### PASSAGE FOR REVIEW

The main objective is to address the role of genetic and epigenetic factors in Levodopa induced dyskinesia.
Levodopa induced dyskinesia (LID) is the primary factor which limits the utility of L-DOPA, the most effective treatment for Parkinson disease discovered so far. Not all patients treated with levodopa develop LID. Dose and duration of L-DOPA therapy are known risk factors, but there is significant inter-individual variability in LID development which is unexplained. There is some evidence for genetic modulation of vulnerability to LID, but these studies have been limited in scope. The application of unbiased sequencing to identify novel genetic variants predictive for patient response could have important and immediate effects on physician treatment decisions through a “personalized medicine” approach: aggressively using L-DOPA for its anti-Parkinsonian effects in L-DOPA tolerant patients, while providing L-DOPA sparing therapies for L-DOPA sensitive patients.

######

TO DO
Resume the passage on genetic and epigenetic factors in levodopa-induced dyskinesia, picking up right after its last sentence. You won't need the items that come next.

### MATERIAL SUPPLIED

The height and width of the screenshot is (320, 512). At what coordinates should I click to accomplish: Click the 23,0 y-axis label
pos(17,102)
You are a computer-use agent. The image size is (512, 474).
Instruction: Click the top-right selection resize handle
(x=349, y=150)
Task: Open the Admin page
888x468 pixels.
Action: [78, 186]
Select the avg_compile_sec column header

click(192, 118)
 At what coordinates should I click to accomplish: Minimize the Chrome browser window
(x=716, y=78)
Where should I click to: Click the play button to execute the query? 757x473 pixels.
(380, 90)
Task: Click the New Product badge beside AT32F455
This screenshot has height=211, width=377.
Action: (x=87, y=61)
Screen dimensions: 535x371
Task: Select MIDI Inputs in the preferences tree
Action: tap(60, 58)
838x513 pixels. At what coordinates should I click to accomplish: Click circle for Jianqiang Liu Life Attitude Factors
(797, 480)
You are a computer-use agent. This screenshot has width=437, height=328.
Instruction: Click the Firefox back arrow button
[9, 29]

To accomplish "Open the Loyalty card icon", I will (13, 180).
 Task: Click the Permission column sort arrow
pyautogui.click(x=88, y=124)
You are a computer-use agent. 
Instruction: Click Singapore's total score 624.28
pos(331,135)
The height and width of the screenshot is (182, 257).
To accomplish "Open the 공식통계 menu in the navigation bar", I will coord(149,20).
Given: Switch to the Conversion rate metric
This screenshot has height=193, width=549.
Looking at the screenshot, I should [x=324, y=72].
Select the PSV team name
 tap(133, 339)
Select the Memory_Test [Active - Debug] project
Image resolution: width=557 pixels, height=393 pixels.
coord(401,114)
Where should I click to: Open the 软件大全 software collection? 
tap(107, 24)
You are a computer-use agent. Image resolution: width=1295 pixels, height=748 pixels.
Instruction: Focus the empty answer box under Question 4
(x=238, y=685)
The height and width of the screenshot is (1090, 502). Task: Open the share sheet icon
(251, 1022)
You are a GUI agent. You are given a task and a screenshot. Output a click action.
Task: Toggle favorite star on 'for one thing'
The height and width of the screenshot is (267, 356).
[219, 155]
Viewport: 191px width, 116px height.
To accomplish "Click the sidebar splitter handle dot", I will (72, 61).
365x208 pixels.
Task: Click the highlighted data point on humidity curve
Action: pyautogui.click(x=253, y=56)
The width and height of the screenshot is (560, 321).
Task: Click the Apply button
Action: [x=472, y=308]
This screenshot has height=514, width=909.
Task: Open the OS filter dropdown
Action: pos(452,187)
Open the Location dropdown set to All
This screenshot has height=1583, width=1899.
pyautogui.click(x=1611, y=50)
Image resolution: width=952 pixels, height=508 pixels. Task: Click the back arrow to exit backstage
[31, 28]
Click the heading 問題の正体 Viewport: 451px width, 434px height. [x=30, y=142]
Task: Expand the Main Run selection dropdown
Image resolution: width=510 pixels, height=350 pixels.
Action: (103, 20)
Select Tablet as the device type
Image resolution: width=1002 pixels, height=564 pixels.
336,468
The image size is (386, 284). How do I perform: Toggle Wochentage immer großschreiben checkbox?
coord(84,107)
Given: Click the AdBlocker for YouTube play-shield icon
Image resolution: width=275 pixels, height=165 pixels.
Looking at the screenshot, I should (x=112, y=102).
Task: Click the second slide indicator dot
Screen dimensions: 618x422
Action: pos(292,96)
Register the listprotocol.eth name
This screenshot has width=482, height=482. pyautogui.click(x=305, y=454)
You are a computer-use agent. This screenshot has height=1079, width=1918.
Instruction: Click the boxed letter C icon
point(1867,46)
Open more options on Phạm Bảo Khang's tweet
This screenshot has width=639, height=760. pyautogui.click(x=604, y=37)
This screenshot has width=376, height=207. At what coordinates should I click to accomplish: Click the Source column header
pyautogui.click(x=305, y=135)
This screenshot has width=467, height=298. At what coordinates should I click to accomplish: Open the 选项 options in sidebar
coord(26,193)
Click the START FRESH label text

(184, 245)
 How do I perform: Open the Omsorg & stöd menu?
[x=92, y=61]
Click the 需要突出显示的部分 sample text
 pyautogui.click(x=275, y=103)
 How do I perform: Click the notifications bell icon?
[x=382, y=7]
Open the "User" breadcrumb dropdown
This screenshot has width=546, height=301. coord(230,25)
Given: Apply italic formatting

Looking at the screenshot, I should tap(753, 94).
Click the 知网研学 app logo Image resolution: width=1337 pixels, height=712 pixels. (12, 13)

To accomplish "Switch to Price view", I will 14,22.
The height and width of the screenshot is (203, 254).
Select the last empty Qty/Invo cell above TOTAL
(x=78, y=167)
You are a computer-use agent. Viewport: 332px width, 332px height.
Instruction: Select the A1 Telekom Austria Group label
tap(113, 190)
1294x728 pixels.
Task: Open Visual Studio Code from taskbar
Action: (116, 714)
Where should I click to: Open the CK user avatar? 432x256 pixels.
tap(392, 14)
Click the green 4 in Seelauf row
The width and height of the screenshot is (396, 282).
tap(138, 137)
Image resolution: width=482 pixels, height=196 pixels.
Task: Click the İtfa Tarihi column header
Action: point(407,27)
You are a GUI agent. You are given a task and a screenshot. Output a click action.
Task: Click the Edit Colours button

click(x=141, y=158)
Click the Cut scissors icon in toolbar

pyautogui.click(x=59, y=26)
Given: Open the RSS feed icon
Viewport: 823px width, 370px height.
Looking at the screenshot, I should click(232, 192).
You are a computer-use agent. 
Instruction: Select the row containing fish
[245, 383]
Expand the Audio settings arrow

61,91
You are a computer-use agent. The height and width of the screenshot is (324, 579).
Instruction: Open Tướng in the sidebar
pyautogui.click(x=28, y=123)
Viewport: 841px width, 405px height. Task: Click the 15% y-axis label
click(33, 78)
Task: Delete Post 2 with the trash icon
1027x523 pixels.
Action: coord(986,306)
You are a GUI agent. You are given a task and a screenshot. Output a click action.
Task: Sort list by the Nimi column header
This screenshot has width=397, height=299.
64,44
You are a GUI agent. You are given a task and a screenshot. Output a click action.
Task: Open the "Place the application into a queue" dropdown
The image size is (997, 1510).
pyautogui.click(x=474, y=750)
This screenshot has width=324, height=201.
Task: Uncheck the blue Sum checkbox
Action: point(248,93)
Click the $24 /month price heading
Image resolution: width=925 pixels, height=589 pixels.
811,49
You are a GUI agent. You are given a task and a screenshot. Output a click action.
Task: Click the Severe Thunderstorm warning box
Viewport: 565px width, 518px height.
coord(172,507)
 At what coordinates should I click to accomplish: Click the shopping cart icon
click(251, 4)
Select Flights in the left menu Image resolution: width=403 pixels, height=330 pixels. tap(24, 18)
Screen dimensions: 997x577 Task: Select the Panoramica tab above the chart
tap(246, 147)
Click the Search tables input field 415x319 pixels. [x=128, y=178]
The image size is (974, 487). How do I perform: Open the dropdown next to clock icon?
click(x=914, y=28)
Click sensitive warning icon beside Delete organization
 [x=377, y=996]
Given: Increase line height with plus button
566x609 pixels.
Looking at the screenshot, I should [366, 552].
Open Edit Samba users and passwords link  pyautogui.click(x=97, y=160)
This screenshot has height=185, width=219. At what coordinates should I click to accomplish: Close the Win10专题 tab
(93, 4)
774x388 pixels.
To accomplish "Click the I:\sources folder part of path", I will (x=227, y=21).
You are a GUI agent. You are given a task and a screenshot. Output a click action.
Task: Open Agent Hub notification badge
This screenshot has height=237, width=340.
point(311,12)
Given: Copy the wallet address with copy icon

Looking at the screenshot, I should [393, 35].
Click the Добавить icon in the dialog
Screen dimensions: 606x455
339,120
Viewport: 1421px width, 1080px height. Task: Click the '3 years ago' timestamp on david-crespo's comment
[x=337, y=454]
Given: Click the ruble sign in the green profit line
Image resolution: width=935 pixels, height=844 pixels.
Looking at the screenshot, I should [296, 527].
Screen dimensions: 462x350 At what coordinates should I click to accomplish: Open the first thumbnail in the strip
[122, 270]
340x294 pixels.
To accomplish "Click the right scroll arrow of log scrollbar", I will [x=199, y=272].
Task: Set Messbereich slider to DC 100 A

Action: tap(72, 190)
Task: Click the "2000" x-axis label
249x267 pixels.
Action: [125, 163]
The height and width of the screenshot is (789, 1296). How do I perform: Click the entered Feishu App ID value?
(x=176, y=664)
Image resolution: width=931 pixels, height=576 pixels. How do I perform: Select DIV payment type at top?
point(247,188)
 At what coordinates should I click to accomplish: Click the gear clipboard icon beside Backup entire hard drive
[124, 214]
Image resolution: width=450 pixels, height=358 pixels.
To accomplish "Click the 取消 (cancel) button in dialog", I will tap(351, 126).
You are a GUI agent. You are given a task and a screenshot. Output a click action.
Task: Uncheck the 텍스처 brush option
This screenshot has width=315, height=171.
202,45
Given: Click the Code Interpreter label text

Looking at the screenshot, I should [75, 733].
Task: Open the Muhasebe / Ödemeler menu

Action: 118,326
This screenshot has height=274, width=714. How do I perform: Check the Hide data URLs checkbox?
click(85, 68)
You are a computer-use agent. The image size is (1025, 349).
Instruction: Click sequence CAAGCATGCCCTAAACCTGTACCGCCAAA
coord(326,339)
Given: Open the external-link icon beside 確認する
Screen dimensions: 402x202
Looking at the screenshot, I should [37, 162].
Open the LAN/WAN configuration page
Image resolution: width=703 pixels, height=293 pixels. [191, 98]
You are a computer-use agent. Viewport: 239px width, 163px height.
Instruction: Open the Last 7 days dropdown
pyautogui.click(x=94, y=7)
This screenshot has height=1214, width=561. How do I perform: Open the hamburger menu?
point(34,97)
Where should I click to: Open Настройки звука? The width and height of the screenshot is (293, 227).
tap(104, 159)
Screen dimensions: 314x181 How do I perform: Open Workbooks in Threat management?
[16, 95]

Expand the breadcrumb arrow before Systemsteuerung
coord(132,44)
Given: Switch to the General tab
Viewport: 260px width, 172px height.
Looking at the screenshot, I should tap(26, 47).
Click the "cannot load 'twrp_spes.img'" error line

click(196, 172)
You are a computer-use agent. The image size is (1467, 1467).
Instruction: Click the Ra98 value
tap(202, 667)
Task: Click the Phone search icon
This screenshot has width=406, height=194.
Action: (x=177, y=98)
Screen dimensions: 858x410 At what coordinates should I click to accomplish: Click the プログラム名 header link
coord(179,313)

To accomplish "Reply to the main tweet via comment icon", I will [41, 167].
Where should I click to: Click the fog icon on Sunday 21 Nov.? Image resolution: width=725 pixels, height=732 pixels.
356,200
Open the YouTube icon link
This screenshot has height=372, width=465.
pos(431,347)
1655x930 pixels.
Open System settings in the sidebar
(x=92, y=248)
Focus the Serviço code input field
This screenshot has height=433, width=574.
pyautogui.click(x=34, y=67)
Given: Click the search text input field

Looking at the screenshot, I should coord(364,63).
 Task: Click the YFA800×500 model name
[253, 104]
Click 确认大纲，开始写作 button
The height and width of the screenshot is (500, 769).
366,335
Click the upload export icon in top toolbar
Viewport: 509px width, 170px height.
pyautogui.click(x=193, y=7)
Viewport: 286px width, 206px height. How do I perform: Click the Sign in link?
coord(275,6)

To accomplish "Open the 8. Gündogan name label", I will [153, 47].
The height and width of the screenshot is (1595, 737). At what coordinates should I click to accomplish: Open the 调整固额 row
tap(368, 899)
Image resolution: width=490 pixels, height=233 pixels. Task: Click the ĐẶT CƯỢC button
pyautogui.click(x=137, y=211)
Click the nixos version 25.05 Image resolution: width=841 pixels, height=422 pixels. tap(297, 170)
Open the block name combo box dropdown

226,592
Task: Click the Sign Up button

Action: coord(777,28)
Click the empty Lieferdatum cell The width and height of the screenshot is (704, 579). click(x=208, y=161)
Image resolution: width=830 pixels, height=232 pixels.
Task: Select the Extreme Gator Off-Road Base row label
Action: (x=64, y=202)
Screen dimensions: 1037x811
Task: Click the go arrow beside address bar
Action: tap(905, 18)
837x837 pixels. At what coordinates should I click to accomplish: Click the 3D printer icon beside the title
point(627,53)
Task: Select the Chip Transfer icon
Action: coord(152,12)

######

RESPONSE BELOW
Progressive and long-lasting sensitivity to L-DOPA is the central characteristic of LID, but much about the neural mechanisms of this persistent sensitization remain unclear. The long duration of the sensitization suggests epigenetic regulation, which can directly regulate transcriptional activity by controlling the 3D structure of chromatin and is critical in the maintenance of cellular memory. Work from our lab and others have shown an epigenetic process, histone acetylation, is important in the cellular mechanisms maintaining LID. Recently, attention has been focused on DNA methylation, a very long lasting epigenetic mark, which occurs predominantly at CpG dinucleotides and is known to be dynamically regulated as part of long term cellular memory in neurons. Studies from Dr. Eric Nestler and others have demonstrated that DNA methylation has a key role in adaptations to chronic cocaine treatment, a dopminergic stimulation paradigm which has many parallels to LID. Collectively, these results suggest a potential role for DNA methylation in the establishment and/or maintenance of LID priming.
The results of this work has the potential to directly impact clinical decisions on pharmacotherapies and therapeutic targets, while also providing novel directions for better understanding of LID pathogenesis.